- Abbreviation: SIS
- Leader: Fesola'i Logomalieimatagi Tepa Toloa
- Founded: 30 April 2020
- Ideology: Pro-Land and Titles Bill Women's rights
- Legislative Assembly: 0 / 53

Website
- Facebook page

= Sovereign Independent Samoa Party =

Samoan political party

The Sovereign Independent Samoa Party (Faafaletui a le Vaega Faaupufai o le Pulega Aoao Samoa Tutoatasi) is a political party in Samoa. The party was established in April 2020 and is led by Fesola'i Logomalieimatagi Tepa Toloa. It contested the 2021 Samoan general election.

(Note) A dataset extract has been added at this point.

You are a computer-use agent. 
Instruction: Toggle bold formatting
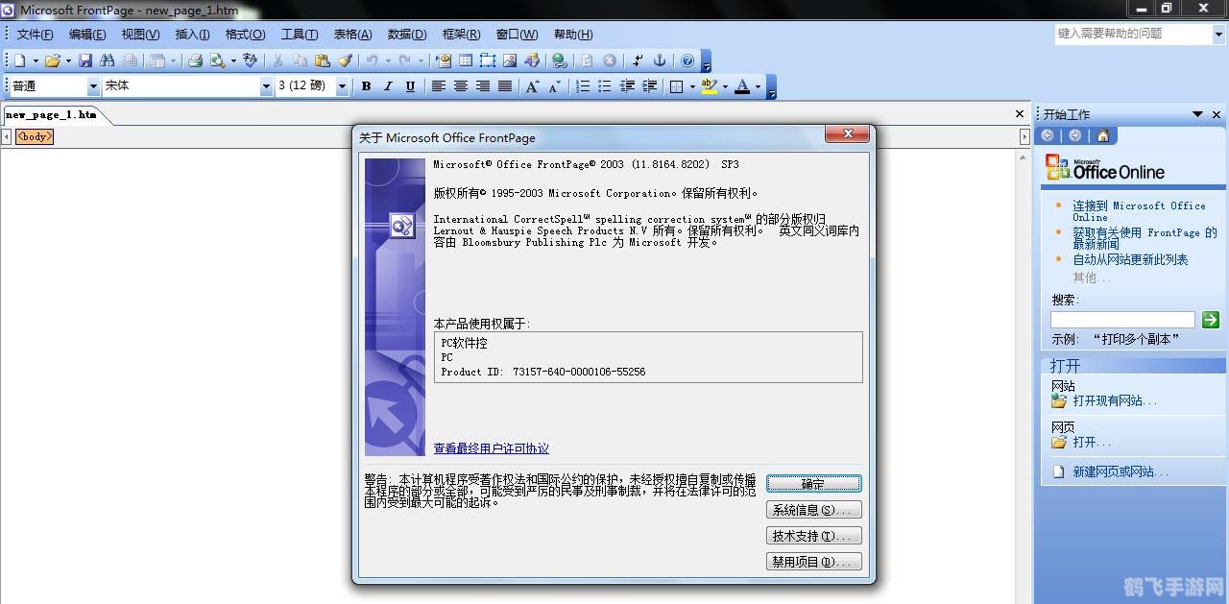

The party was officially launched on 2 September 2020. It nominated only one candidate for the 2021 election. On 11 December 2020 the party announced an electoral alliance with the Tautua Samoa Party and Samoa First Party, under which the parties would support each other's candidates in seats where they are not running against one another.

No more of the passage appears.